DATA SHOWN:
===

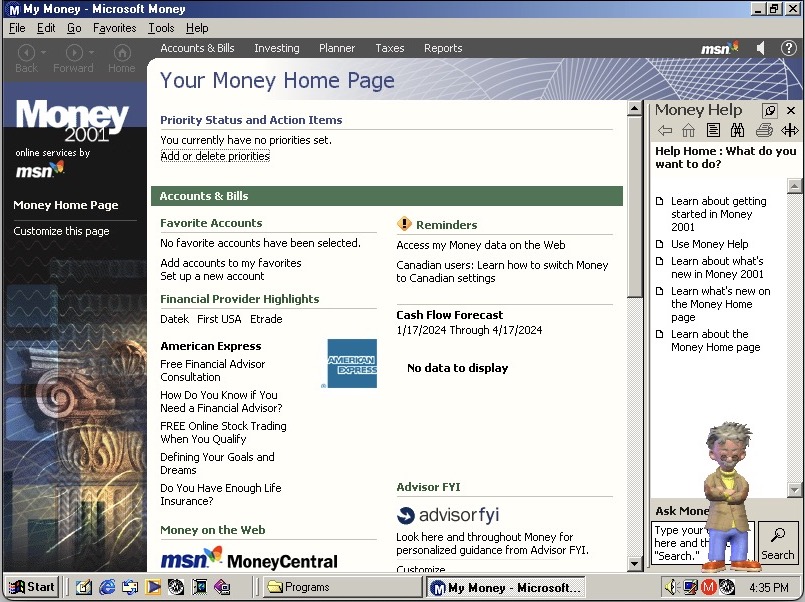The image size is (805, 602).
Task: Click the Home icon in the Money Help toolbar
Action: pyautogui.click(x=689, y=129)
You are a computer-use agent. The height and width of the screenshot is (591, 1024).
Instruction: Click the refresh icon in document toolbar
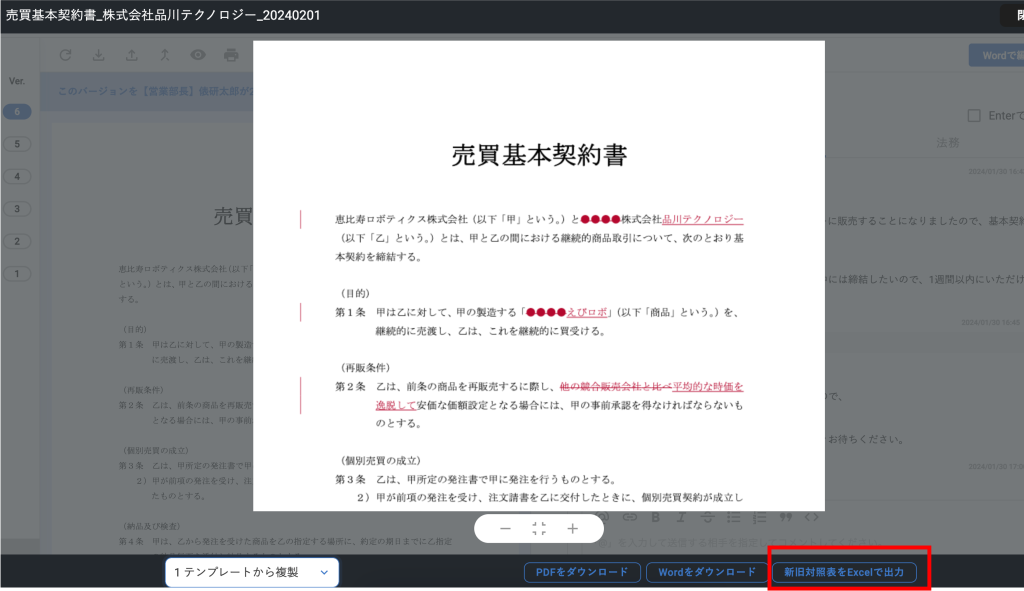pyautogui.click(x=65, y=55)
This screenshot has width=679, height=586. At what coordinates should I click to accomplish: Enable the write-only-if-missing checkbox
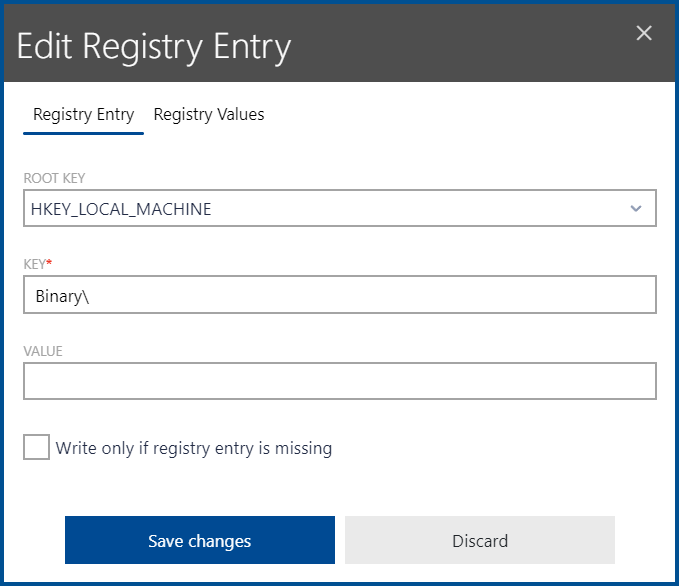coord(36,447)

===

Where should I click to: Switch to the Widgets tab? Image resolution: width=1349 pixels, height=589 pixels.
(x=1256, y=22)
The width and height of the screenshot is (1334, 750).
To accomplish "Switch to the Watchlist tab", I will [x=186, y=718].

===

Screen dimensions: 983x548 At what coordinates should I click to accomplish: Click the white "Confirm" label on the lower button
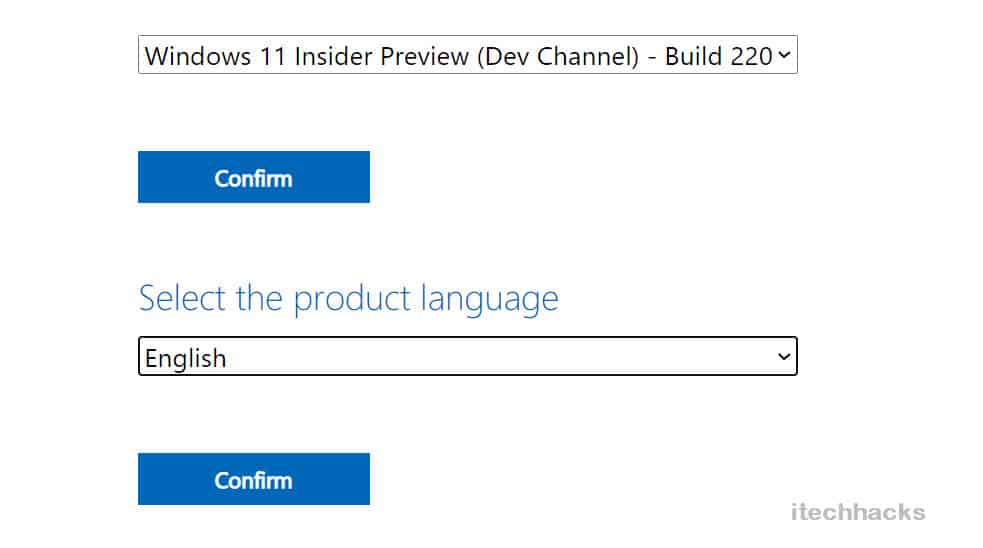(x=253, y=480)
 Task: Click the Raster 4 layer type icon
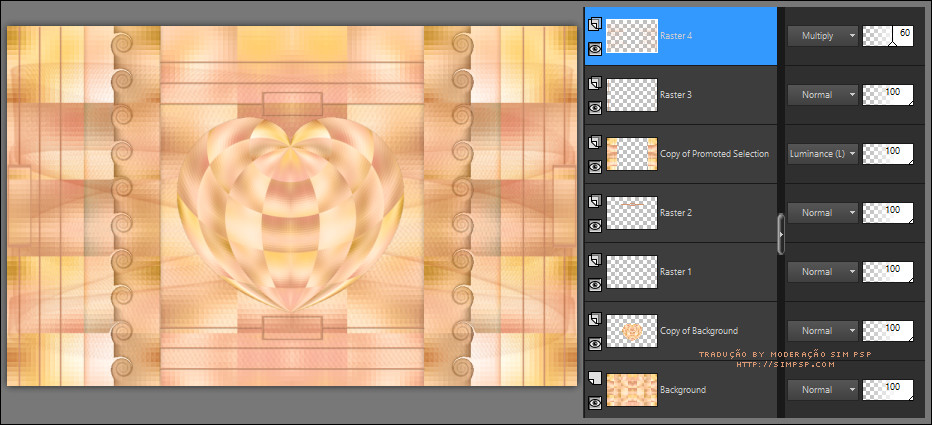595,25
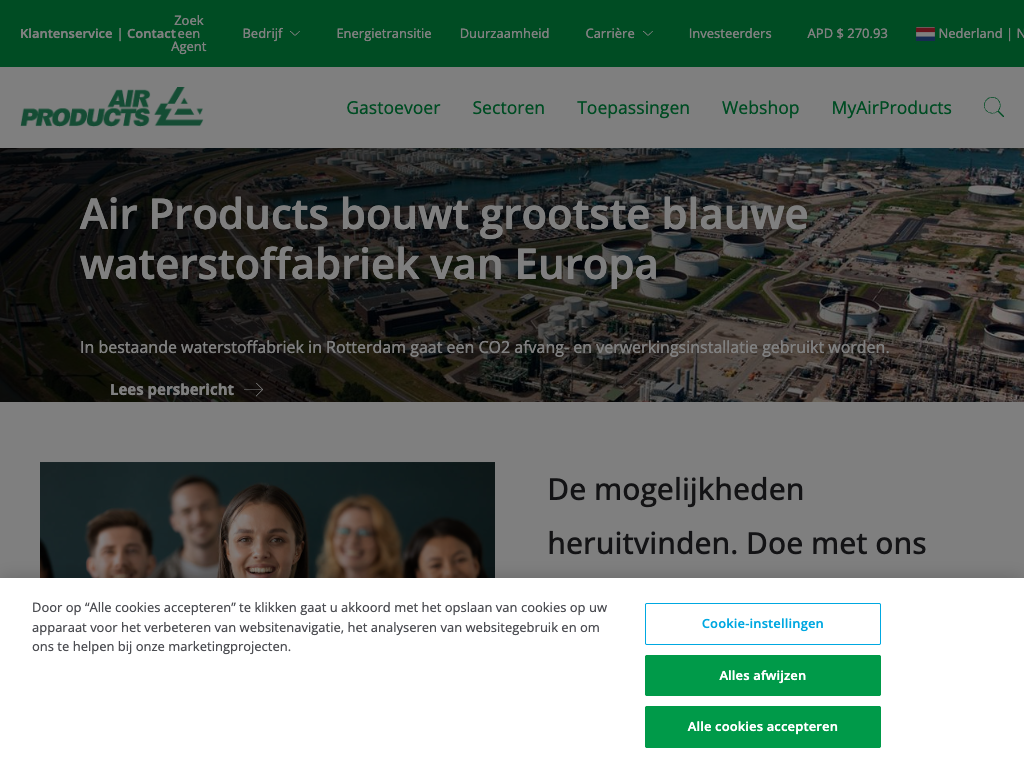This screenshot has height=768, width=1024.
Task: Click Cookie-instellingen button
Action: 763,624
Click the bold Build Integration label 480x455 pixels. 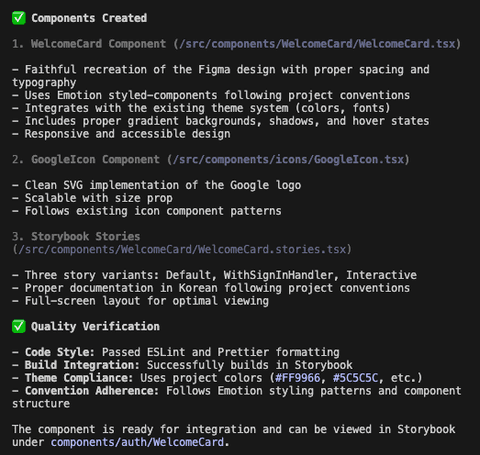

===

WHAT THE TASK REQUIRES:
Give back exactly the lines above from the one with "Task: Click the Raster 4 layer type icon" through the one with "Click the bold", both included. Pictures don't belong in the copy.

RESULT:
 Task: Click the Raster 4 layer type icon
595,25
This screenshot has height=768, width=1024.
Task: Click Cookie-instellingen button
Action: 763,624
Click the bold Build Integration label 480x455 pixels. 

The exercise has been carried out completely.